Si dans les années 90-début 2000, les médias étaient focalisés sur la formation de l’identité des minorités ethniques et des républiques de l’ancienne URSS (avec la Tchétchénie en ligne de mire), ces dernières années, c’est l’ « idée nationale russe », dans ses diverses formes et interprétations, qui suscite l’intérêt général.

Selon une étude de l’Institut de sociologie de l’Académie des sciences de Russie, en 2012, 10 à 15% des Russes déclarent soutenir le slogan « La Russie aux Russes » et près de 30% des sondés estiment que les Russes ethniques devraient bénéficier d’un statut privilégié par rapport aux autres peuples.

Une forte demande nationaliste entraînant automatiquement une offre idéologique croissante, l’ethno nationalisme s’est très largement répandu en Russie.

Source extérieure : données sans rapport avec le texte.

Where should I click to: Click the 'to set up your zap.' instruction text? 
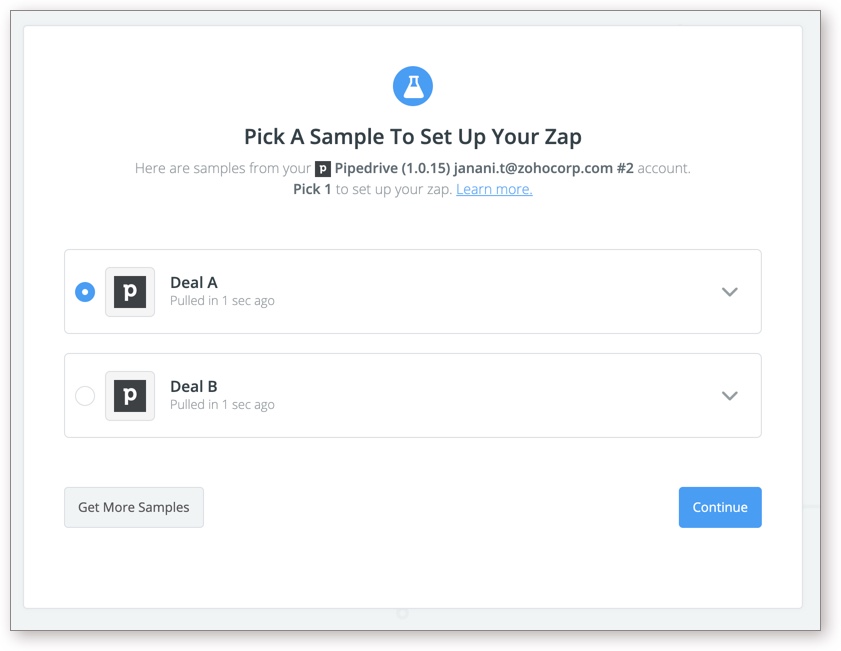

La notion de « voie russe particulière » se retrouve de plus en plus dans les discours politiques, même chez ceux qui se déclarent libéraux.

Et même si la thèse du peuple russe comme « base de l’Etat » n’apparaît pas directement dans le document officiel énonçant la Stratégie de la politique nationale russe, elle est largement discutée au plus haut niveau.

Les chiffres des recensements de 2002 à 2010 ont contribué à donner raison aux partisans de la « renaissance russe ». En effet, les Russes représentent aujourd’hui 80% de la population du pays.

Un chiffre jamais atteint, ni sous l’Empire russe, ni à l’époque de l’URSS. De là, l’idée d’un Etat Russie où le contrôle du pouvoir, des affaires et du secteur social doit être aux mains de la majorité ethnique.

Selon les estimations de la Chambre sociale, le parti nationaliste pourrait atteindre les 10% aux prochaines élections législatives de 2016. Quelles sont les raisons d’une telle croissance ? Et quelles en seraient les conséquences ?

Cette « renaissance russe » s’apparente à une montée irrationnelle de forces obscures. En effet, ce phénomène ne manque ni d’irrationnel, ni d’obscur. Mais ce n’est pas la question. Cette montée du nationalisme russe est avant tout un processus objectif.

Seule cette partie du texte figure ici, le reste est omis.